Director Rakesh Sharma, dialog writer Prasoon Joshi, script-man Renzil, and even Aamir all chose to speak about their Hindi film in English in the 'Making of...' show. Why? Even if the interview was in English, why not intersperse with some Hindi! Many bilingual people switch back and forth. The hypocrisy of Bollywood types really stinks. If they felt so strongly about Desh, they could choose to speak in Hindi (or some other language). But never mind, thats a mini Maha-Bhaarat by itself.
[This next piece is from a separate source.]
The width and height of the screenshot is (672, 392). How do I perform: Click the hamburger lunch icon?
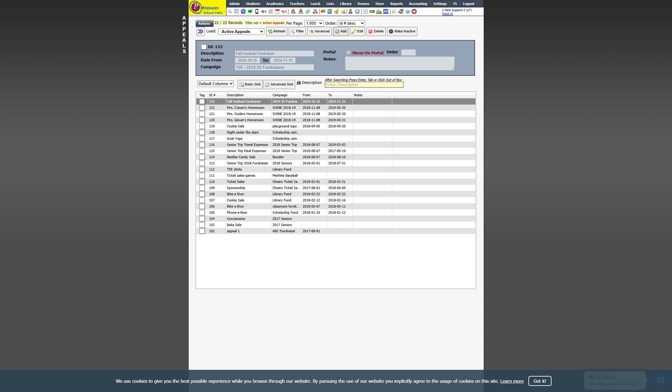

The big irony in the story is that the wasted youth depicted here need the help of a young British documentary filmmaker, not only to discover themselves but also the India they've completely forgotten. And in the process these chaps hope to clean up politics, overhaul the system, blah blah, other idealistic nonsense. Neither Aamir-Rakesh nor anyone else at RDB ever heard of Bihar, UP and MP, nor did they bat an eyelid over the purposeless deaths of Satyendra Dubey (age 30, IIT-Kanpur alum, gunned down in UP for whistle-blowing corruption on PM's highway project), or Manjunath Shanmugham (age 27, IIM Lucknow alum, IOC employee, shot dead by Bihar mafia for fighting adulterated petrol racket). Why not focus on such recent events that have shaken the country?
It's a silly plot clearly inspired by "Swades" which had a lot of fizz but bombed in theaters. Since then, Bollywood types have been jumping up and down 'Mera Bharat Mahaan' pseudo-nationalistic brigade in hopes of cashing in a fast buck or two. Apart from plot, casting is lousy - how can a 40-year old actor pretend to be college kid? None of the guys looks like youth! Doesn't Bollywood have any young actors? Why cast men past their prime in such roles? Even this director had a compulsion to pack it all in a 3-hour bore-job while devoting the *entire* first half to 'character development'. Please, 3 acts not 3 hours!!
The Defence Minister's assassination is a sheer cop-out and an escapist solution thats not only impractical but ludicrous. But is it the right thing to do, bumping off someone because they're corrupt?
Plus points: Different take on clichéd subject (corruption), masterful presentation, lots of feel-good moments (and scenes), good dialogs.
Minus points: Poor casting (no new faces), weak plot (loose ends), too many songs, average background score.